All datasets have this dataset structure following their original structure, and no additional operations are required.

ROOT:
├── train
    ├── video1.mp4
    ├── video2.mp4
├── test
    ├── video1.mp4
    ├── video2.mp4

or

ROOT:
├── train
    ├── video1.mp4
        ├── frame_0001.png
        ├── frame_0002.png
    ├── video2.mp4
        ├── frame_0001.png
        ├── frame_0002.png
├── test
    ├── video1.mp4
        ├── frame_0001.png
        ├── frame_0002.png
    ├── video2.mp4
        ├── frame_0001.png
        ├── frame_0002.png
renyuanzhe commented 1 month ago

and could you offer these datasets' structure in the project, I wonder if the structure is modified when preprocessing

All datasets have this dataset structure following their original structure, and no additional operations are required.

ROOT:
├── train
    ├── video1.mp4
    ├── video2.mp4
├── test
    ├── video1.mp4
    ├── video2.mp4

or

ROOT:
├── train
    ├── video1.mp4
        ├── frame_0001.png
        ├── frame_0002.png
    ├── video2.mp4
        ├── frame_0001.png
        ├── frame_0002.png
├── test
    ├── video1.mp4
        ├── frame_0001.png
        ├── frame_0002.png
    ├── video2.mp4
        ├── frame_0001.png
        ├── frame_0002.png

thankyou, I have preprocessed the dataset.however I find that the input img size is 32 inthe code,this is different with 256 in the paper. Is there something wrong?
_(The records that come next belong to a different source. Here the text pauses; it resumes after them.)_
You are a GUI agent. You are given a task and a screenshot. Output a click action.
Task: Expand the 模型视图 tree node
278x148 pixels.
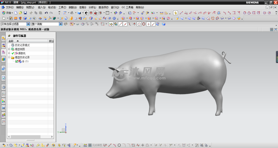(9, 49)
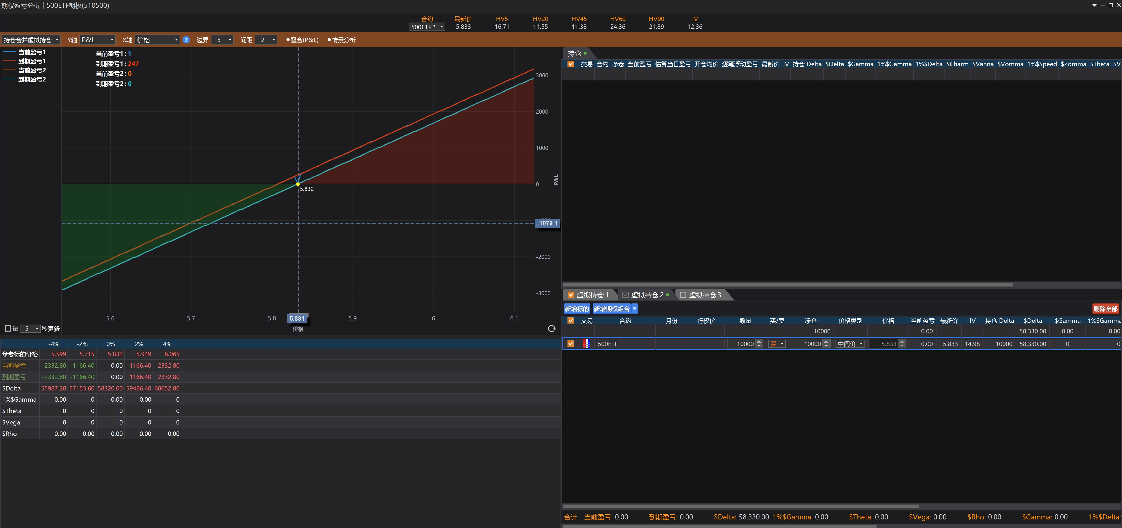
Task: Select the 持仓 tab
Action: point(574,53)
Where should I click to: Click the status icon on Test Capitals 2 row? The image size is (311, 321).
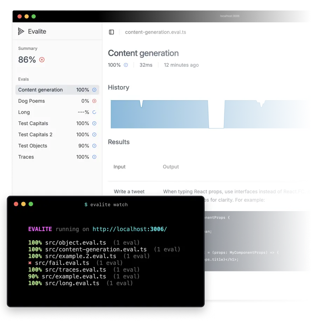94,134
maxin-cn commented 1 month ago

and could you offer these datasets' structure in the project, I wonder if the structure is modified when preprocessing

All datasets have this dataset structure following their original structure, and no additional operations are required.

ROOT:
├── train
    ├── video1.mp4
    ├── video2.mp4
├── test
    ├── video1.mp4
    ├── video2.mp4

or

ROOT:
├── train
    ├── video1.mp4
        ├── frame_0001.png
        ├── frame_0002.png
    ├── video2.mp4
        ├── frame_0001.png
        ├── frame_0002.png
├── test
    ├── video1.mp4
        ├── frame_0001.png
        ├── frame_0002.png
    ├── video2.mp4
        ├── frame_0001.png
        ├── frame_0002.png

thankyou, I have preprocessed the dataset.however I find that the input img size is 32 inthe code,this is different with 256 in the paper. Is there something wrong?

The encoder will downsample video from 256 to 32.